Le samedi 28 mars 2026 à 12:41 - MAJ samedi 28 mars 2026 à 12:52
La mairie de Fresnes (Val-de-Marne) a été la cible de tirs de mortiers d'artifice et saccagée dans la soirée du vendredi 27 mars par une vingtaine d'individus cagoulés. Les faits se sont produits à la veille de l'installation du nouveau conseil municipal. Malgré cet épisode, Christophe Carlier (LR), vainqueur des élections municipales dimanche dernier, a été officiellement élu maire samedi.
Vers 22 heures, une vingtaine de personnes, le visage dissimulé, ont tiré des mortiers d'artifice en direction du bâtiment avant d'en fracturer la porte d'accès et de pénétrer à l'intérieur. Plusieurs pièces ont été saccagées et du mobilier a été endommagé. Dans une publication sur Facebook, la maire sortante Marie Chavanon (PS) a décrit les dégâts à l'intérieur du bâtiment.

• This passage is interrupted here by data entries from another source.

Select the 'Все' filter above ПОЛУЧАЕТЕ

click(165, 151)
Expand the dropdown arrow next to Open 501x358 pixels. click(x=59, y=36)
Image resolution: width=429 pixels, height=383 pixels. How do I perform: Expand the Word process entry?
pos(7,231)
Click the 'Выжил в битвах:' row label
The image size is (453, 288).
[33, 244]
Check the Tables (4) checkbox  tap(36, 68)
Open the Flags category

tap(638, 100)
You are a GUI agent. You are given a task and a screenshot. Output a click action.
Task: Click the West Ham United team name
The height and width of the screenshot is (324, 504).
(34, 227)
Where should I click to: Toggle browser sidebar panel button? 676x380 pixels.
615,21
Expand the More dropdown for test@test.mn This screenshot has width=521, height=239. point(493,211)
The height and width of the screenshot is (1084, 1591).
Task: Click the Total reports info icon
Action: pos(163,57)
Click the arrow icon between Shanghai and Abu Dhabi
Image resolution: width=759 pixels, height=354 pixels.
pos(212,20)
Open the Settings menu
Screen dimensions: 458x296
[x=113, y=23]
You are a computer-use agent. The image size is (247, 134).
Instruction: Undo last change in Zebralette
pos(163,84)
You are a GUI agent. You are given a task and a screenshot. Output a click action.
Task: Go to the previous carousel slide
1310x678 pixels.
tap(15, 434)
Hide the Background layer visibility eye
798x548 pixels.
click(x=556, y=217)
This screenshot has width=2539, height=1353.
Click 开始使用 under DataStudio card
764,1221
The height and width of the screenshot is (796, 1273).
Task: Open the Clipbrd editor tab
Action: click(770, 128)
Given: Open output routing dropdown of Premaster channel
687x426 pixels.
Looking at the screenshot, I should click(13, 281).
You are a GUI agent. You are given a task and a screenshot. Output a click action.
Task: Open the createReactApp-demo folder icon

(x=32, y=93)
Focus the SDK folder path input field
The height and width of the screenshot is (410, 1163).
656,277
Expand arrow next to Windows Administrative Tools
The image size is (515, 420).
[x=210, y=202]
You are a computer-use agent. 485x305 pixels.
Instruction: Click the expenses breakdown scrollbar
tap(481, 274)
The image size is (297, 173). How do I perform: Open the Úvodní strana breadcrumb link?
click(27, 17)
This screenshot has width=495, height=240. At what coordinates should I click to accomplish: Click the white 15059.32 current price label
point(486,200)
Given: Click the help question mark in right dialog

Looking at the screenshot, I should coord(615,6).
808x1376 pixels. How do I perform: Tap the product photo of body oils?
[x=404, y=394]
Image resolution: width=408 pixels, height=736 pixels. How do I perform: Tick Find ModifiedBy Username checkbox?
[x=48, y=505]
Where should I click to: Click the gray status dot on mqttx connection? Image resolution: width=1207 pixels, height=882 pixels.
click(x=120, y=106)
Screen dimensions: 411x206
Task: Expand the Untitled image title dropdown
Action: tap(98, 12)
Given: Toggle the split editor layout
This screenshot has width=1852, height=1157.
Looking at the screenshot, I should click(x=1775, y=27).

Les assaillants ont notamment saccagé "l'accueil unique, les écrans et la console d'alarme" et renversé des tables qui avaient été dressées pour la réception prévue par le nouveau maire le lendemain matin.
Les suspects ont ensuite pris la fuite. Sur leur passage, ils ont dégradé la devanture d'une auto-école voisine dans laquelle ils ont dérobé une mini-moto, et s'en sont également pris à la façade d'une banque, souligne une source proche de l'affaire. Les policiers sont rapidement intervenus et un véhicule a été posté devant la mairie. La sûreté territoriale du Val-de-Marne (ST 94) a été saisie de l'enquête.
La mairie de Fresnes, ville historiquement ancrée à gauche, a basculé à droite lors du second tour des élections municipales. Christophe Carlier (LR), ancien conseiller municipal d'opposition, l'a emporté avec 45% des voix, devant la maire sortante Marie Chavanon (PS, 43%) et le candidat Renaissance Jean-Jacques Bridey (11%). Les motivations des agresseurs "pourraient être liées au basculement de la mairie à droite", confient plusieurs sources policières.
«Porter atteinte à une mairie, c'est porter atteinte à notre République»
Lors du conseil municipal d'installation, samedi, le nouveau maire a réagi à l'attaque. "Je déplore les événements qui ont eu lieu hier soir en mairie, les dégradations qui ont été causées", a-t-il déclaré. "Je remercie vivement les forces de police nationale pour leur intervention rapide afin de sécuriser le bâtiment, qui est notre maison commune", a-t-il ajouté, remerciant également les services municipaux mobilisés pour assurer le bon déroulement de la séance. Il a promis de "prendre toute la mesure de cette situation".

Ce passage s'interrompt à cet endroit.